What Color Are Polar Bears, Actually?

by duceditor

Polar bears have great endurance, swimming without rest for multiple days at a time. Their paws serve as rudders, helping them get from ice platform to ice platform. Although it’s easy to pick them out in a lineup of other bears, what color are polar bears, actually? Let’s find out!

What Are Polar Bears?

Polar bears are marine mammals unlike all the other bears living throughout the world. They live in the Arctic, they can swim long distances, their paws are very big, and they know how to productively use them! Polar bears can reach up to six miles per hour in the water and their favorite foods are bearded seals and ringed seals.

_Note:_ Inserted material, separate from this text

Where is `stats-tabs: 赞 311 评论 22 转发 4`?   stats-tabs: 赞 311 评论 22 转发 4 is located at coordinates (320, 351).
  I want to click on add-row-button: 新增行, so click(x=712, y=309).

These bears are not very successful at hunting them, unfortunately, however. Polar bears spend half of their lives trying to catch food, but they do not get much (only about 2%). But to make up for missing out on their favorite meals, they also eat birds, and eggs and scavenge small mammals, carcasses, and vegetation they find.

Polar Bear with just caught dead seal
Polar bears have a preferred source of sustenance: seals.©iStock.com/AGAMI stock

Where Do Polar Bears Live?

You can find polar bears in Arctic regions. They are native to Russia, Greenland, Norway, Canada, and the United States. They move from season to season as they follow their prey, though they are dependent on icy waters for hunting. It is said that climate change is doing a number on them.

Their need for survival is highly affected as the ice habitats are continuously changing and there is less food for them to hunt and sustain themselves. They are currently at their highest risk as well as many other species due to climate change.

What Color Are Polar Bears, Actually?

When they are just cubs, polar bears have brown fur but as they grow and mature, they develop the white fur they’re easily recognized by. Their fur is translucent, which means it only appears to be white because it’s actively reflecting any visible light. Polar bears’ skin is actually jet black!

This jet-black color works as built-in insulation and helps them retain heat and keeps them warm in the horrid temperatures of the Arctic. They were made for these temperatures. They can also camouflage extremely well when they go after their food.

Why Do Polar Bears Have White Fur?

Their apparent white fur is translucent and has no white pigment. Nevertheless, this white that emanates from polar bears helps them camouflage into their environment to better hunt as they go mostly unnoticed. When they are little, their fur does not appear white, rather brownish. The color of their skin is black, and it is helpful to endure the difficult weather that surrounds them.

Close Up Portrait of a Young Polar Bear lives in the Arctic
Despite its appearance, a polar bear’s skin is actually black.©Michael Cola/Shutterstock.com

Their fur can have different shades, sometimes it looks grayish and sometimes it’s kind of a light brown tint on their perceived white fur. When the angle of the lighting permits it, instead of white you can see them more of a greenish color from the accumulated algae. During the summer months, they spend some time on land. They will play with dirt on land, and that is when they become yellowish or off-white.

Polar Bear Conservation

It’s not just climate change that is endangering polar bears. The oil and gas industry has presented some threats of its own. Polar bears rely on their habitat in the Arctic to survive. With the oil and gas industry comes oil exploration which also introduces oil spills. If a polar bear comes into contact with oil, the natural insulating effect of its jet-black skin no longer works at full capacity.

This means that on top of swimming nonstop for days and spending half of their lives hunting to no avail, they now have to expend even more energy just to stay warm. If they happen to ingest any of the oil that makes contact with their skin, they can suffer from poisoning as well. There is a lot that presents a danger to polar bears and their ability to survive.

Even the prey they are able to catch may have already been poisoned by oil spills and all those toxic chemicals, which, in turn, poisons the bear. With all of this going on, a polar bear’s reproductive system is also affected, which inhibits its ability to reproduce. It’s an all-around attack for polar bears but people like those who make up part of the WWF Arctic Programme are coming together to protect this vulnerable species.